LLM to CAD (large language model to CAD) is the practice of using AI language models to write CAD source code. Instead of manually designing parts in software like Fusion 360 or SolidWorks, users describe what they want in plain English. The LLM translates that into runnable parametric code that a CAD kernel executes.
LLM to 3D model vs. image to 3D model
LLM to 3D model and image to 3D model are complementary but different. Image-to-3D (photogrammetry-style AI) reconstructs a mesh from a photo. LLM-to-CAD generates geometry from text through code — the result is dimensionally accurate and parametric, making it suitable for engineering, prototyping, and 3D printing.
LLM to CAD vs. traditional CAD software
Traditional CAD software (Fusion 360, SolidWorks, FreeCAD, CATIA, OpenSCAD) requires users to learn a GUI, apply features manually, and manage a parametric history tree. LLM to CAD replaces the manual step with a language model that writes the script. The result is the same geometry — parametric, editable, dimensionally accurate — but the starting point is a text prompt instead of hours of software-specific learning.

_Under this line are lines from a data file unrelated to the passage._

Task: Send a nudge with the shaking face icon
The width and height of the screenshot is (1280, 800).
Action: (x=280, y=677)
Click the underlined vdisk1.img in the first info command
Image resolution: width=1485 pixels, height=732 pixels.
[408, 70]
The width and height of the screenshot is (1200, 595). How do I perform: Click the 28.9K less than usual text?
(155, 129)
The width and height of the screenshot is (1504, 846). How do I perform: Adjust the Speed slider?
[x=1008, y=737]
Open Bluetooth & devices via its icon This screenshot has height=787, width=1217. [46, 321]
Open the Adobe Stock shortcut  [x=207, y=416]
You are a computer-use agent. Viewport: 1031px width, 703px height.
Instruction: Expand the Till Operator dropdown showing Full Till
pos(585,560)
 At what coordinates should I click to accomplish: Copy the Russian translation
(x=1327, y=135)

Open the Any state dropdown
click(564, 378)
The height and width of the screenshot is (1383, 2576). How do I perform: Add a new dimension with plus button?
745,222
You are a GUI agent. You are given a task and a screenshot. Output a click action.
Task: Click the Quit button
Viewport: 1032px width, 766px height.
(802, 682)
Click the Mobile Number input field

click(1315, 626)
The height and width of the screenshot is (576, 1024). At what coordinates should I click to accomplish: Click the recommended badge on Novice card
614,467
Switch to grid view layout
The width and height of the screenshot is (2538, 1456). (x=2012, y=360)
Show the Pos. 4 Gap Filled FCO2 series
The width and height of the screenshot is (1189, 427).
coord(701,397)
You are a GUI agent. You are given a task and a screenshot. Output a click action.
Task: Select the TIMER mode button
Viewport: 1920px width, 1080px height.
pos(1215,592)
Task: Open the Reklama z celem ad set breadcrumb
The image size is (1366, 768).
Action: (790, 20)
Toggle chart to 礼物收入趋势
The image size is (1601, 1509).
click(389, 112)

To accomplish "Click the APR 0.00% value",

The tradeoff: LLM-generated CAD is fast and accessible but may require prompt iteration for complex assemblies. Traditional CAD offers more control for intricate multi-part designs. MakeIt3D bridges the two: the LLM writes the first draft, and the user can edit the source code for fine-tuning.
LLM to CAD vs. OpenSCAD AI generation
OpenSCAD is a script-based CAD tool that LLMs can also target. CadQuery has several advantages for AI generation: it uses standard Python (easier for LLMs to write correctly), supports more complex modeling operations like shells, workplane selectors, and boolean trees, and its output is compatible with professional STEP and STL workflows. MakeIt3D chose CadQuery as its code target for these reasons.
Which LLM is best for CAD generation?
MakeIt3D Text to CAD uses Claude (Anthropic) as the LLM for CadQuery code generation. Claude excels at writing structured Python, following dimensional constraints, and producing code that executes correctly on the first attempt. The model is also well-suited to interpreting natural language descriptions of mechanical intent — understanding what "snap-fit lid" or "M3 clearance hole" means in physical terms.
How MakeIt3D does LLM-to-CAD
- User writes a natural language prompt describing a 3D part or object.
- Claude LLM generates CadQuery Python code from the prompt.
- A secure CAD worker executes the script using the OpenCascade kernel via CadQuery.
- The generated STL is previewed in the browser and available for download.
- Users can iterate by refining the prompt or editing the generated code directly.
- Auto mode runs multi-step generation with automatic error repair between attempts.
LLM CAD generation use cases
- 3D-printable brackets, mounts, and enclosures from text descriptions
- Rapid prototyping without CAD software experience or CAD seat licenses
- Parametric parts that can be adjusted by changing a single number in the prompt
- Generating STL files for Bambu Lab, Prusa, and other FDM printers from a sentence
- Converting engineering requirements into geometry without a CAD seat
- Creating custom jigs, fixtures, and tooling inserts for manufacturing
- Generating architectural elements, furniture joints, and structural connectors
- Producing electrical enclosures, PCB standoff cases, and DIN rail mounts
Can ChatGPT generate STL files?
ChatGPT and other general-purpose LLMs can write CadQuery or OpenSCAD code, but they do not execute it or produce STL files directly. MakeIt3D Text to CAD closes that gap: it uses a Claude LLM to write the CAD code AND runs it in a secure worker to produce the STL output. You get a downloadable, printable file — not just a code snippet to run yourself.
Prompt to STL workflow overview
The prompt-to-STL workflow enabled by MakeIt3D has four steps: (1) describe the part in plain English, (2) the LLM writes CadQuery Python, (3) the CAD worker executes it and exports STL, (4) you download and print. The entire workflow takes under two minutes for most standard geometric parts.